Exposición

Fábrica de Artillería: Una vida en cada rincón

  • La exposición Rostros, rastros, restos recoge la memoria de los trabajadores de Santa Bárbara 

  • Una idea para reivindicar un paisaje social perdido en la ciudad

Exposición 'Rostros, rastros, restos', en la Fábrica de Artillería.

Exposición 'Rostros, rastros, restos', en la Fábrica de Artillería. / Víctor Rodríguez

Diego Tallafe hasta sueña con Artillería. Pasó 41 años de su vida en ese imponente edificio de Eduardo Dato que para él lo fue todo. Y sigue siéndolo. Allí ejerció de pinche y como conductor mecánico. Joaquín Ponce, ajustador de primera y pintor, se siente como también en su casa dentro de este patrimonio “desarbolao” de las naves de la Fábrica de Artillería. Cada rincón ennegrecido por el hollín guarda una vida. La de Rafael, la de José, Julio, José Miguel, Manuel, Ángel... Después de muchos años han vuelto a San Bernardo para reconstruir un paisaje que la ciudad se resiste a perder. Forman parte la de la veintena de ex trabajadores de Santa Bárbara que han puesto rostro a un proyecto de los profesores Julián Sobrino y Enrique Larive para contar la historia de fábrica y reivindicarla no sólo como el valioso patrimonio industrial que es, el mayor ejemplo de Europa, sino como paisaje social, memoria del trabajo.

El resultado es un emocionante documental donde ríen y lloran, la vida misma de generaciones que nacieron en la fábrica y se jubilaron en ella con entusiasmo. “Mi padre se levantaba a las 5:30 de la mañana y venía caminando, ningún día llegó tarde”, recuerda Antonia Cabrera, hija de empleado. Bonifacio, el padre de José Barbecho, nunca se retrasó gracias a su mujer, que le jaleaba nada más escuchar el primer toque de la sirena, que se podía oír en todo el Tiro de Línea. Esta familia era una de las 120 que trabajaban y vivían en la barriada de Santa Bárbara. A Manuel Morilla, ajustador oficial de segunda y pintor, le dieron una casa cuando acabó la mili y entró en la fábrica, donde pasó 30 años.
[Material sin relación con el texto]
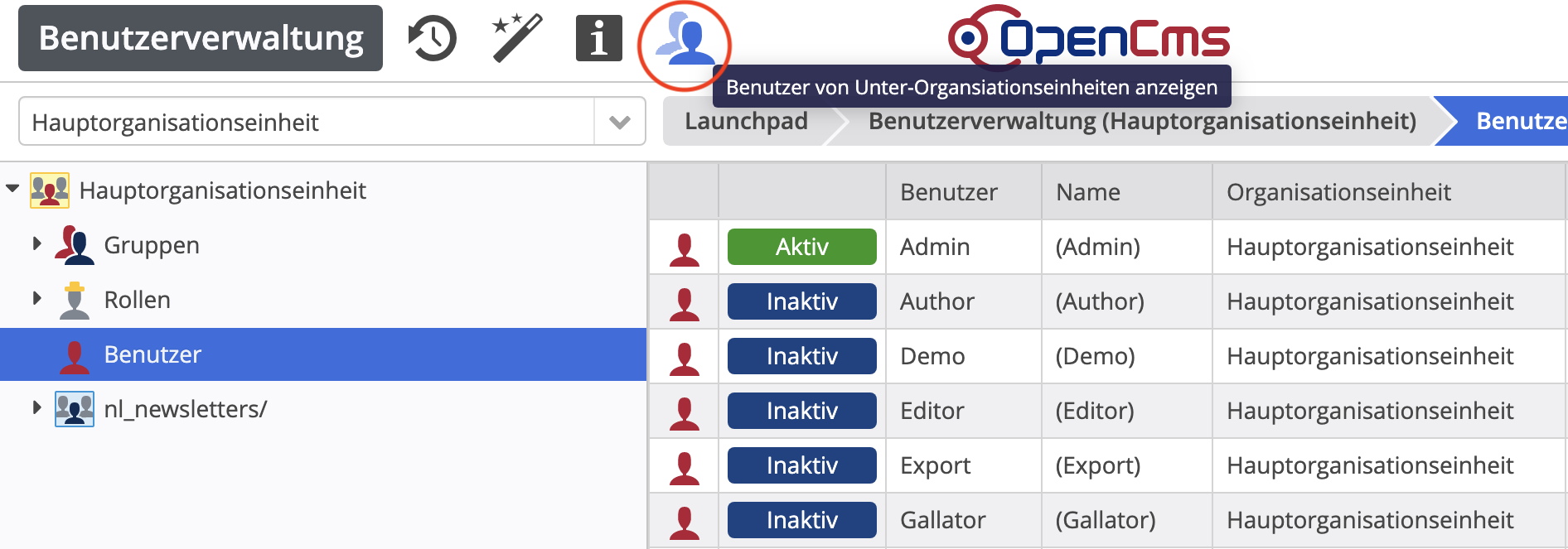Expand the Gruppen tree node
The height and width of the screenshot is (549, 1568).
[x=36, y=244]
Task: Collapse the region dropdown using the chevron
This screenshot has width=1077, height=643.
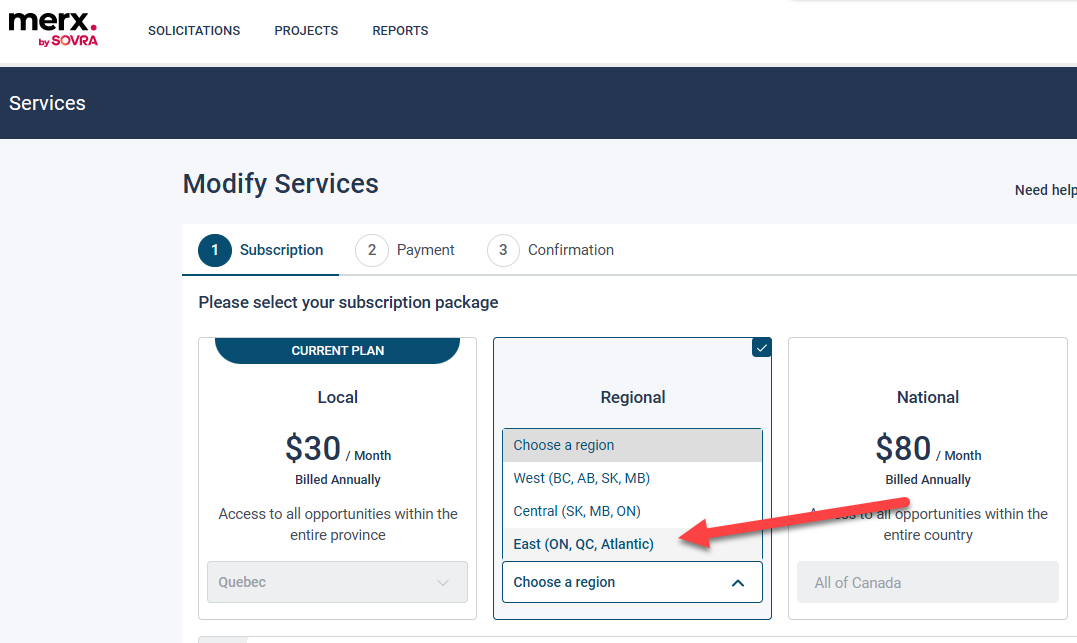Action: tap(738, 583)
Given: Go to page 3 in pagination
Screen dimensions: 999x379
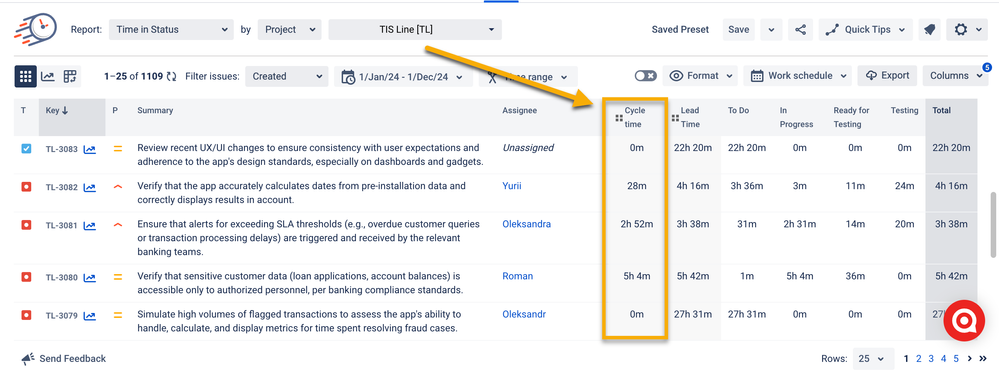Looking at the screenshot, I should (x=931, y=359).
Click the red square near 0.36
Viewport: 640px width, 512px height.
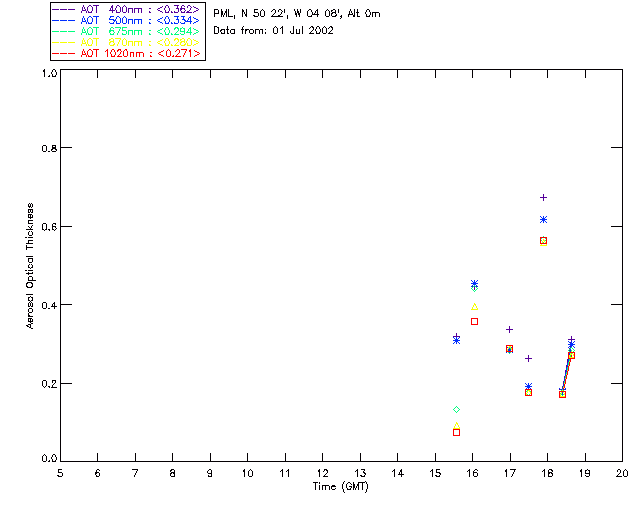point(474,321)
Había empleados que vivían en la misma fábrica, como el abuelo de Julio Galera. Todavía recuerda el primer paseo que dio de su mano por las naves con sólo cuatro años. Luego se convirtió en trabajador en Artillería y todavía conserva la ficha metálica con su número, el 3.783. José Miguel Muñoz, Manuel Vicente y Ángel Vaquero recuerdan, como si fuera hoy, cómo los trabajadores inundaban San Bernardo cada día de 12:00 a 12:20 de la mañana. Eran sus 20 minutos para almorzar.

San Bernardo latía al ritmo del horario de la fábrica: colas de hasta 70 personas para entrar en Casa Palmira, una tienda de 5 metros cuadrados para comprar a las 6:30 de la mañana. La Palmira, el Central, el Jerónimo... todos vivían de la fábrica. Tasquitas y hasta algún quiosco de prensa que abrían para vender tragos de aguardiente y coñac y tabaco y cervezas al mediodía. Todo discurría en una manzana. En la calle Campamento la Caja San Fernando abrió una oficina, recuerdan estos ex trabajadores. Los días de cobro había diteros en la fábrica. Una ciudad en 22.000 metros cuadrados donde fluía la vida misma y Manuel Ramírez, jefe de laboratorio, hasta hacía a sus compañeros análisis de orina. Verídico.